FastAPI App Entrypoint (fastapi_app/app.py)

from fastapi import FastAPI, UploadFile, File
from fastapi.responses import JSONResponse
from pydantic import BaseModel
from infer import predict
from PIL import Image
import base64, io

app = FastAPI(title="ResNet18 Inference Service")

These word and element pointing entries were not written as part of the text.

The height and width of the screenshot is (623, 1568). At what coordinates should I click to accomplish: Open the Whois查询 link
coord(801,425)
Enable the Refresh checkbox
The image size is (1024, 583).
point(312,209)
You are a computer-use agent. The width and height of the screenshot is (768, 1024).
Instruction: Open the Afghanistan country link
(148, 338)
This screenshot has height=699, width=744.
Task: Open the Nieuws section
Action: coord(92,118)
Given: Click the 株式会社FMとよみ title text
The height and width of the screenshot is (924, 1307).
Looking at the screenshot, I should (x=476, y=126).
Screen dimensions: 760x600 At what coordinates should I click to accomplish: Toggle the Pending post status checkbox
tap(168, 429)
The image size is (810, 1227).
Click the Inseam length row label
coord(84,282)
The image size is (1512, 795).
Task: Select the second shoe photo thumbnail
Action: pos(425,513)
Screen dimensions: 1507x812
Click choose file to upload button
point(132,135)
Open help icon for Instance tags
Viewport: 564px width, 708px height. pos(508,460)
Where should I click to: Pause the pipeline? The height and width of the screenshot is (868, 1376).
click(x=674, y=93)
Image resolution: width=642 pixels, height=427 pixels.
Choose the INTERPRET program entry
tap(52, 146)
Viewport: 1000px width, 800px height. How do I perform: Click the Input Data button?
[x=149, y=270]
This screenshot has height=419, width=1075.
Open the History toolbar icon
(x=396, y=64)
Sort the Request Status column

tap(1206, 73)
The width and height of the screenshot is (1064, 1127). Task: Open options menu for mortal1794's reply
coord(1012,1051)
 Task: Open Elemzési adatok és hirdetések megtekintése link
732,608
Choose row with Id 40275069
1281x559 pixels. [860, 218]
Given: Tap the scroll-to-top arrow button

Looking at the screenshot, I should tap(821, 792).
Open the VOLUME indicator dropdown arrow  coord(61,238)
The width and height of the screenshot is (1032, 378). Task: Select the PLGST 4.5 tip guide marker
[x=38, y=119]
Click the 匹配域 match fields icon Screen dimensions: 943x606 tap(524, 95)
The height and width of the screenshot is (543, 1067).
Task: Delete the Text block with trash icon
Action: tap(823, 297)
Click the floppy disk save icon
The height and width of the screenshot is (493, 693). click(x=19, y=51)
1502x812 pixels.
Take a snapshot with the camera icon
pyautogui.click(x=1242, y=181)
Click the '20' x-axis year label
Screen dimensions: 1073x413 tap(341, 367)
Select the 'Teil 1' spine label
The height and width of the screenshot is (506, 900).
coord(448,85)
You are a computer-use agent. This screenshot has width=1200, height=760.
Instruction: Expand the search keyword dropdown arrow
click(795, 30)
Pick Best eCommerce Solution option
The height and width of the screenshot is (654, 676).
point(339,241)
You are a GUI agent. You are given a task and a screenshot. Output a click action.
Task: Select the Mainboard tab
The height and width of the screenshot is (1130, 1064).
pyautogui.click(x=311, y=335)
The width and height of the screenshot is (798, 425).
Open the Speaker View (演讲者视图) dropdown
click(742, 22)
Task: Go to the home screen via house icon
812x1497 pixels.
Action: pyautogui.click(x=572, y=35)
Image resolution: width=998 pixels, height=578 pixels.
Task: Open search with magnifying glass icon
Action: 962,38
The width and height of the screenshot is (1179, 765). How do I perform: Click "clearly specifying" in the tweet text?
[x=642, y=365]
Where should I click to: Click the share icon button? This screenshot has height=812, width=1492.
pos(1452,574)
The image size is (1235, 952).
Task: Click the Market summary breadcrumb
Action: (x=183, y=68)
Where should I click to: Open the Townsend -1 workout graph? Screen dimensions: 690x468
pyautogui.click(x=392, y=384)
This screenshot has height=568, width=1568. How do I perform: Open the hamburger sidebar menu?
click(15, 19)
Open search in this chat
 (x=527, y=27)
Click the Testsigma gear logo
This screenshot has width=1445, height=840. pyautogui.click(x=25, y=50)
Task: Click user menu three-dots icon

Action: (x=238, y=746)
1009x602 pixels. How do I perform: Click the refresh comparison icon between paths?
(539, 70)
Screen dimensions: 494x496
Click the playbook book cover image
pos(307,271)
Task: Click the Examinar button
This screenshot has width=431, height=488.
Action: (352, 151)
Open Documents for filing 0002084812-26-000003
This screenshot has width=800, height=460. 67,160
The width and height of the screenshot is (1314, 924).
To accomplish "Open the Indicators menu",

class B64ImageRequest(BaseModel):
    image_base64: str
    topk: int = 5

@app.post("/predict/file")
async def predict_file(file: UploadFile = File(...), topk: int = 5):
    img = Image.open(file.file).convert("RGB")
    res = predict(img, topk)
    return JSONResponse({"topk": [{"label": l, "prob": p} for l, p in res]})

@app.post("/predict/b64")
async def predict_b64(req: B64ImageRequest):
    img = Image.open(io.BytesIO(base64.b64decode(req.image_base64))).convert("RGB")
    res = predict(img, req.topk)
    return JSONResponse({"topk": [{"label": l, "prob": p} for l, p in res]})

Testing with curl

It is easy to test using curl command.

curl -X POST "http://127.0.0.1:8000/predict/file?topk=5"   
	-F "file=@/path/to/image.jpg"

Implementing the gRPC Inference API with Protocol Buffers

Protocol Buffers Definition (grpc_app/protos/classify.proto)

syntax = "proto3";

package classify;

service Classifier {
  rpc Predict (ImageRequest) returns (PredictionResponse) {}
}

message ImageRequest {
  bytes image = 1;
  int32 topk = 2;
}

message Prediction {
  string label = 1;
  float prob = 2;
}

message PredictionResponse {
  repeated Prediction topk = 1;
}

Inference Logic (grpc_app/infer.py)

Same model loading logic as FastAPI, using local weights

gRPC Server (grpc_app/server.py)

import grpc
from concurrent import futures
import classify_pb2, classify_pb2_grpc
from infer import predict_bytes

class ClassifierServicer(classify_pb2_grpc.ClassifierServicer):
    def Predict(self, request, context):
        preds = predict_bytes(request.image, topk=request.topk or 5)
        return classify_pb2.PredictionResponse(
            topk=[classify_pb2.Prediction(label=l, prob=p) for l, p in preds]
        )

def serve():
    server = grpc.server(futures.ThreadPoolExecutor(max_workers=4))
    classify_pb2_grpc.add_ClassifierServicer_to_server(ClassifierServicer(), server)
    server.add_insecure_port("[::]:50051")
    server.start()
    server.wait_for_termination()

if __name__ == "__main__":
    serve()

Testing gRPC Client

For testing, we implement a gRPC client.

import grpc, classify_pb2, classify_pb2_grpc

with open("image.jpg", "rb") as f:
    data = f.read()

channel = grpc.insecure_channel("127.0.0.1:50051")
stub = classify_pb2_grpc.ClassifierStub(channel)
resp = stub.Predict(classify_pb2.ImageRequest(image=data, topk=5))
print(resp)

HTTP vs gRPC Performance Comparison and Deployment Takeaways

Feature HTTP (FastAPI) gRPC
Protocol JSON / multipart Protobuf (binary)
Performance Slower (text encoding, larger payloads) Faster (compact binary, HTTP/2)
Debugging Easier (curl, Postman) Harder (need generated stubs)
Cross-language Excellent Excellent
Complexity Low Medium (requires .proto, codegen)

Using local weights avoids external dependencies, improves startup time, and makes deployments more stable.

In production, the choice depends on the trade-off between ease of integration and performance requirements.